Giving Compass' Take:

· Writing for the Surfrider Foundation, Holly Parker explains how the rise in harmful algal blooms in coastal areas caused by pollution runoff have caused major environmental damage, limited drinking water supplies, and death to marine life.

· How can we prevent harmful algal blooms? How can we reduce the amount of nutrients that are reaching waterways? 

· Check out this article to read more about harmful algal blooms and their effects

During the first week of July, harmful algal blooms (HABs) forced all twenty-one of Mississippi’s beaches to close. In 2017 and 2018, the Gulf Coast of Florida suffered through a toxic red tide that lasted for more than a year. In the Great Lakes, harmful algal blooms are threatening drinking water supplies. In fact, harmful algal blooms are impacting beaches, lakes, and waterways across the country. Which begs the question, as the global climate continues to warm and nutrient pollution proliferates, is this the new normal?
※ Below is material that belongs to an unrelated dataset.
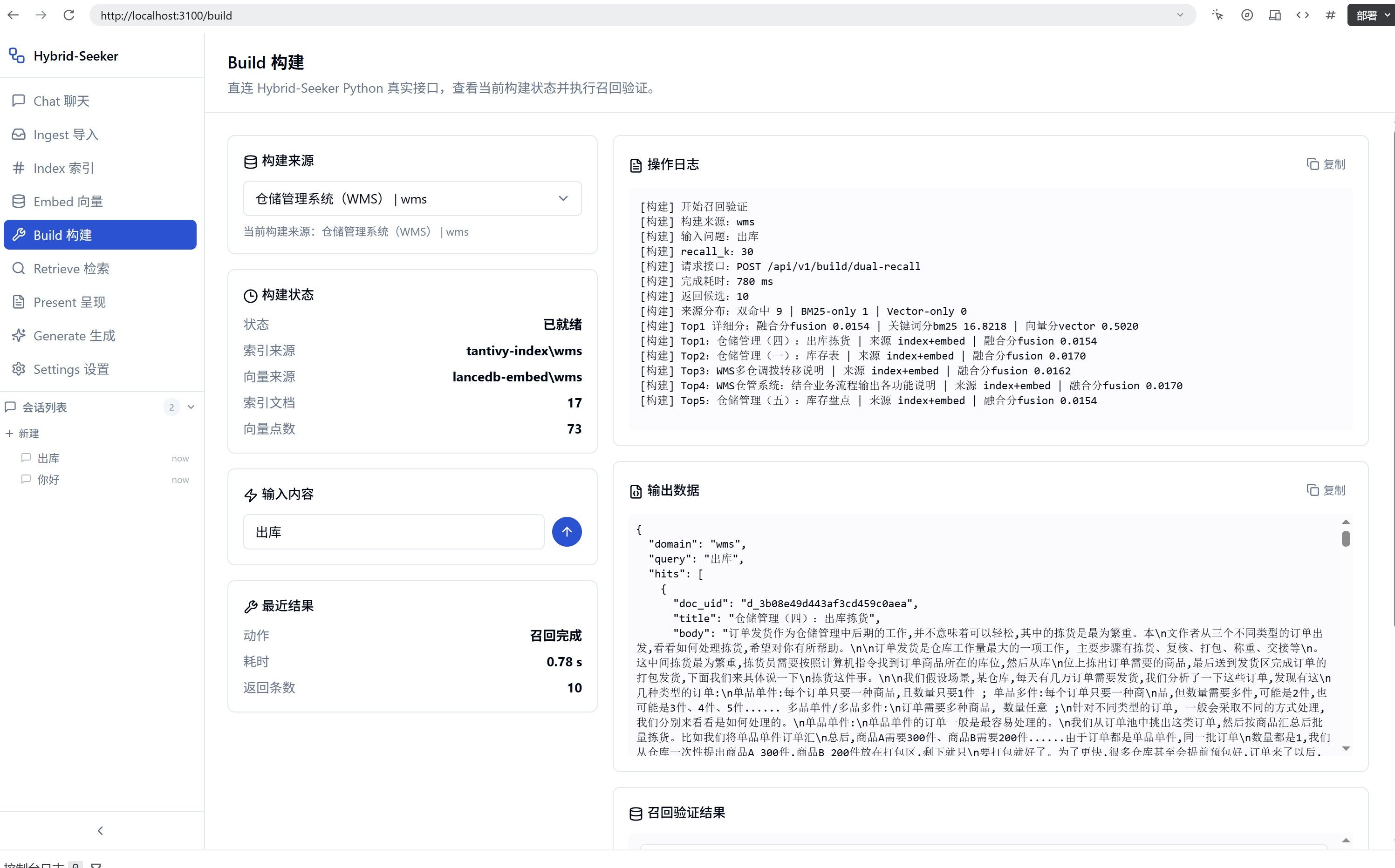Screen dimensions: 1395x868
Task: Click the output data scrollbar thumb
Action: [x=1346, y=538]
Harmful algal blooms are attributed to a number of factors, generally: pollution from wastewater, lawn fertilizers and agricultural runoff increases nutrient levels in waterways, fueling the growth of toxic algae blooms. Algal blooms particularly love warm water, and thrive during the hot summer months. Learn more about the growing threats posed by algal blooms in every U. S. state in this Popular Science article.

Harmful algal blooms in Florida have caused major environmental damage including massive die-offs of fish, sea turtles and other marine life. The prolonged and prolific blue green algae, or Cyanobacteria, bloom in 2016 suffocated over 30,000 acres of seagrass. HABs can cause serious health impacts to humans as well. Skin contact with cyanotoxins can cause irritation of the skin (rash or skin blisters), eyes, nose and throat, and inflammation of the respiratory tract. Swallowing water containing high concentrations can lead to nausea, vomiting, abdominal pain and diarrhea. Effects on the liver and nervous system of animals and people have also been documented in severe cases. There is even emerging evidence linking exposure to HABs with neurodegeneration similar to Alzheimers.